Ponzi Factor | V-Log 4 | Tesla SEC Settlement
Hi, this is Tong. Thanks for joining me again. It's Saturday, and I needed to touch on this for you all. Long story short, the SEC settled with Elon after they said they were gonna go after him on Thursday.
I'm not exactly happy about this because this shows that there's a lack of enforcement. I've always been very, very resistant to this idea that there's lack of enforcement, because there's one thing if there's ignorance; I can educate people and show them that there's a difference between imaginary asset value and real money. But there's not a whole lot I can do when it's a blatant act of lack of enforcement. There's not a whole lot anyone can do, really, if it's just a blatant act of lack of enforcement.
So it's very upsetting in that sense to me that it's not so much about Tesla itself; it's about the fact that there's a lack of enforcement. This is a scam that they allowed to happen. They allowed Tesla to exist for eight years and let Elon print any five million shares while the value got Ponzi'd up. There are gamblers on both sides of this scam. Are they protecting, in this case, the bulls who owned the shares? Yes, yes they are. But what about the bears who saw the scam and looked at their books and said, "Hey, this company lost six point six billion dollars over the past eight years"?
They've printed seventy-five million shares. There is something very blatantly wrong here, and they should be out of business. Those people are also investors; those people are just on the other side of the trade. So when the SEC said they're protecting somebody, they're also hurting some other people too.

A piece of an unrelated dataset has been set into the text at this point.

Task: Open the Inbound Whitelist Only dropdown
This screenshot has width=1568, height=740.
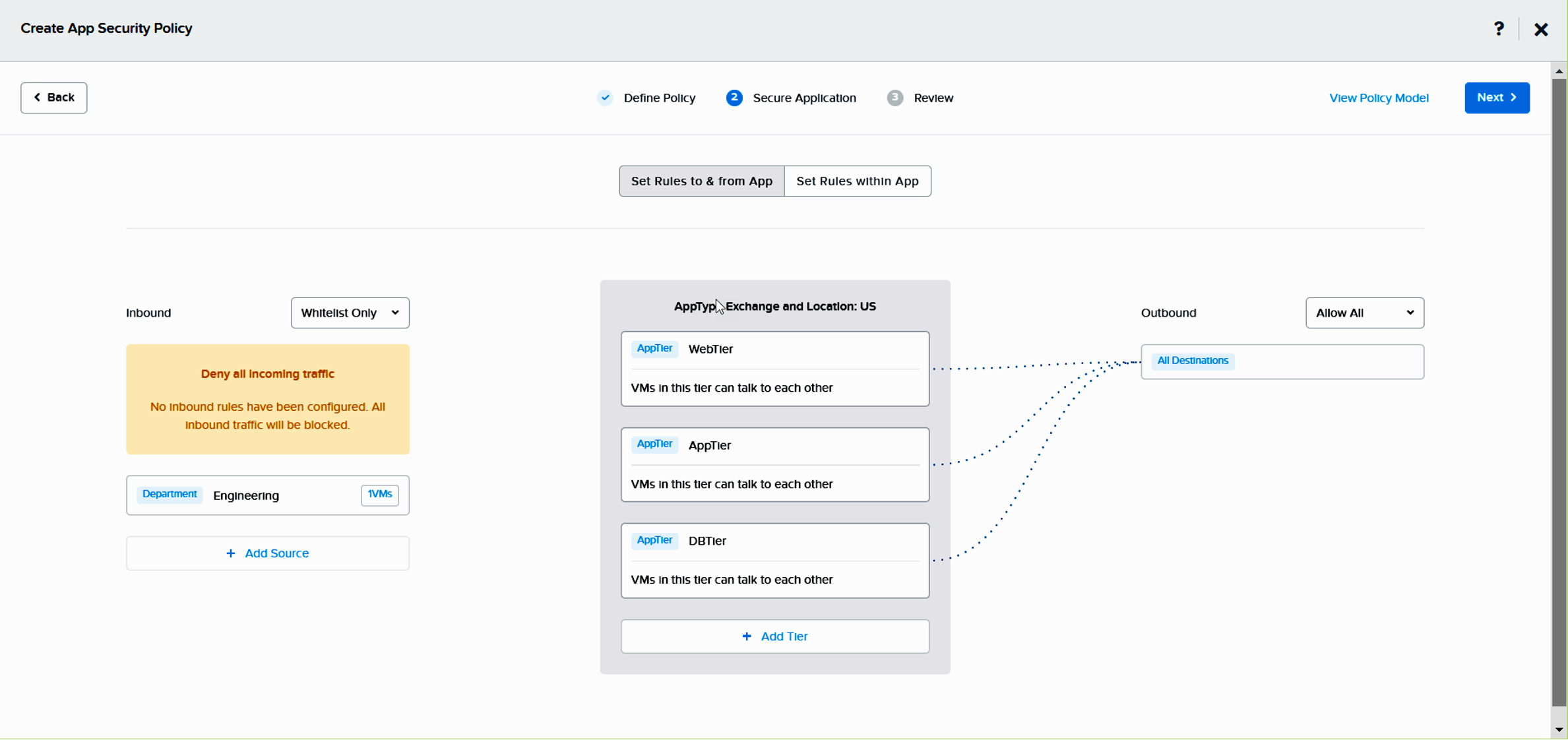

Look, at the end of the day, this is a gamble. You know what I said in my book; you know what I call the whole thing. But at the same time, I also tell people I don't care if you buy stocks after you read my book. I'm just trying to tell you how it works. If you want to buy stocks afterwards and you want to gamble, gamble to your heart's content. I don't care, as long as you know that it's a zero-sum game. As long as you know you're taking money from other people and you want to play that game, you go do that.

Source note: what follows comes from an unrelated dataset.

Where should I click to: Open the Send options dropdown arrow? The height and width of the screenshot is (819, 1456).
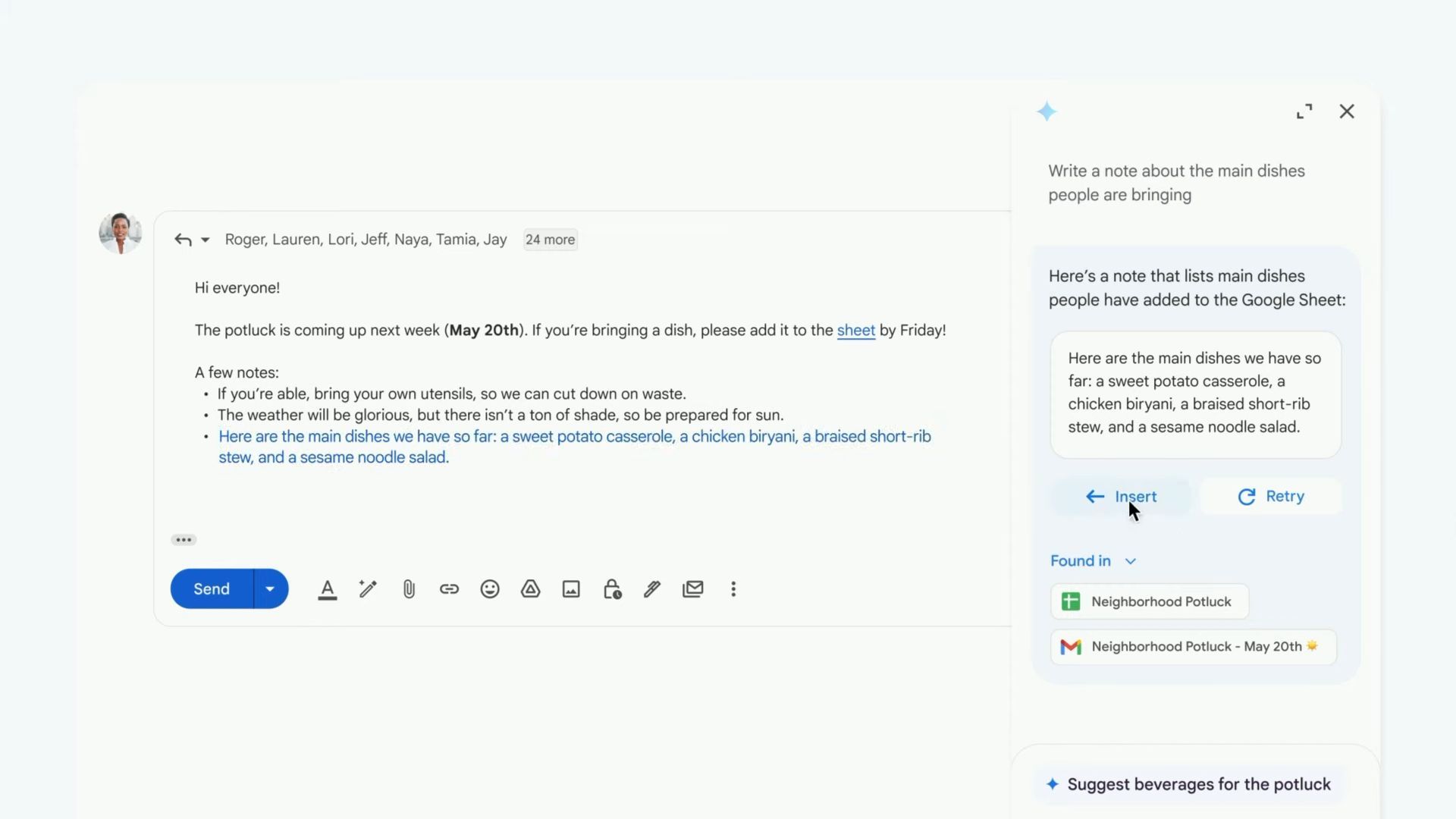270,588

This is troubling because, you know what, within the gamble itself, there are supposed to be certain rules—certain forced rules. And this, however, is a breach of that. This shows that, hey, within the gamble itself, things really effed up can happen where literally the SEC can just see a very blatant documented scam and then look the other way or say, "You know what? We're doing something about it," and just not really doing anything about it.
So this is very, very sad. Very, very sad. The reason why the SEC thinks they're protecting investors here is because they're ignorant enough to think that Tesla's fifty billion dollar market cap is real money. Okay, it's not real money.
So I want to touch only on the seventy-five million shares outstanding that increased for a moment. Ignore the Ponzi factor; ignore the Ponzi value, all that stuff. I want to focus on only one element of the scam—and there are many elements—but the one element is the seventy-five million shares outstanding that no one seems to talk about.
First of all, Tesla's market cap is a result of Elon printing seventy-five million shares over the past seven or eight years. That market cap is BS. He printed his way to a fifty billion dollar market cap. He printed that crap out, okay? That is BS, and the SEC is trying to protect people from that BS.
Second of all, for the Tesla bulls who think that Elon has their interest, for the Tesla bulls and people who believe in stocks and think that their vote and their voice has some kind of relevance, it is BS. Okay, dude, there is no way anybody, anybody in their right mind can justify an argument for why a CEO will print seventy-five million shares and say it's for the benefit of its shareholders. It diminishes your voice—not that your vote matters anyway, by the way. The voting thing is a scam on its own.
But let's just assume it's not a scam, but guess what? Just holding seventy-five million additional shares just made that worthless voice of yours even more worthless. So guess what? This whole seventy-five million shares alone shows that Elon is full of crap when he says he has the interests of investors in mind, and it shows that the market cap for Tesla is garbage as well.
I really don't give a crap about Tesla at the end of the day, okay? I mean, the whole Ponzi factor, the whole Ponzi scheme itself goes deeper than that. But nonetheless, this is a serious problem if it's a lack of enforcement when it's something just blatant.
So now, with that said, though, Tesla is not out of the woods because this settlement with the SEC is kind of an admission of guilt as well. I know the legal jargon stuff basically says something about like not omitting, not denying, but yeah, it looks bad if he's settled with the SEC.
And the torrent of legal actions from a civil part that from people who are suing him—yeah, that's not over. That's still coming, and that's still pretty bad. And if Tesla is again running out of money as it is, I'm gonna leave you with, I guess, a positive note.
One funny thing about truth is it doesn't disappear. Okay? So Tesla's got all these promises. They've got civil suits lined up; they got whistleblowers. They have all kinds of stuff they have to deal with, even if they have settled with the SEC.
I think this guy put out the best tweet. He says: "Breaking news: both Tesla longs and shorts celebrate in unison after hearing Elon Musk will remain CEO." I will celebrate because Elon is not a good CEO. If he's a great CEO, then his company would be profitable, so I will celebrate this—that Elon is still CEO and onward another day.